無宗教、見放題、ハザードランプ
ピンポーンとやや間延びしたチャイムの音を聞いて、畳の上から起き上がった。のっそりと玄関に向かう間に、来客を告げるチャイムの音がもう一度鳴った。
ドアスコープも見ずに扉を開ける。治安のいい住宅街、男の一人暮らし、おまけに盗まれるような金はない。警戒するのも馬鹿らしい。
「あなたは神を信じますか?」
だしぬけにそんなことを言われて、思わず顔を顰めた。視界に誰の姿もないので、とりあえず下を見る。いた。
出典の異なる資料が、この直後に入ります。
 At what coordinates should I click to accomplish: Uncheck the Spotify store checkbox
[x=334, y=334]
訪問者はスーツを着た小柄な女だった。何ていうか、髪は真っ黒だし顔も化粧っ気のない、地味な女だ。胸の前に薄い冊子を抱えている。タイトルに神とか信仰とかの文字が見える。まあ、一言目でわかってはいたが、宗教の勧誘だった。
「うち無宗教なんで」
自分がそう答えると、女の表情がぱっと明るくなった。化粧っ気がないぶん、目は小さいけど瞳が綺麗だな、とか唇の血色がいいな、とかそういうところに目が行く。小作りな口の口角が上がり気味になっている。
「大丈夫です。信仰に目覚めたのがいつだろうと、神は等しく恵みを与えてくださいます」
「ああ、そうなの」
どうもマニュアル通りの答えを返してしまったらしい。女はつらつらと宗教の教義のことを話し始めた。
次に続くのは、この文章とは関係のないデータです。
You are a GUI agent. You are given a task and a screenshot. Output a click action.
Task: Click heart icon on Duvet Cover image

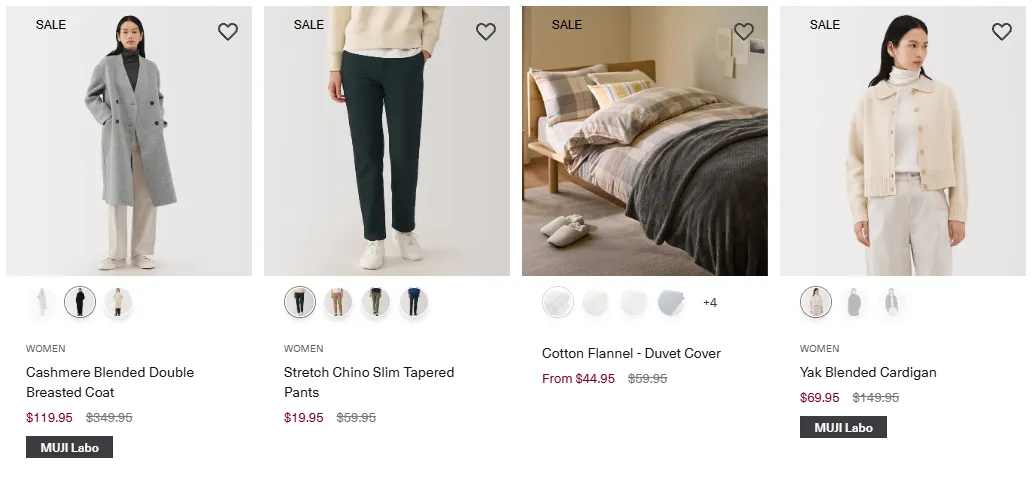pos(744,32)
話が長くなる気配を感じるが、暇なのでまあいいか、と耳だけで聞く。頭には入ってこない。声は小さいし滑舌も良くないが、高めで優しい声音だ。
時々手元の冊子をめくってはこちらに見せてくれるけど、全く見てなかった。焦点をずらして、ずっと女の顔を見ていた。
美人でも不細工でもない。一度話しただけでは印象に残らなそうな薄い顔。見続けながら、等間隔にまばたきするのがハザードランプみたいだな、とか思っている。
車は好きだ。持ってないけど。なにせ金がない。
ぼんやりと声を聞いていた耳に、ある単語がふと引っかかった。
「……それでですね、今なら教祖様の礼拝動画が過去配信全て見放題でして」
礼拝が動画配信というのは新しい。お布施は投げ銭機能を使うんだろうか。ああいうのは同じ空間に信者を集めて行うからこそ、信仰を加速させやすいのだと思っていたが。
「質問いい?」
肩の高さに挙手をしてみた。どうせ聞いていなかったので、話の切れ目なんてものは計らない。
「あっ、は、はい、どうぞ」
話を遮られるのはマニュアルに載ってなかったらしく、女はちょっとうろたえた。目をしばたたかせているのが、やっぱりなんだかハザードランプを連想する。
たぶん思考が渋滞しているのだ。その最後尾に車を一台追加する気分で口を開く。
現実には車なんて持ってないけど、想像の中では自由だ。車種はさておき赤いものがいい。
「一目惚れって信じる?」
驚きに見開かれていく目はやっぱり小さいけど、瞳が綺麗だった。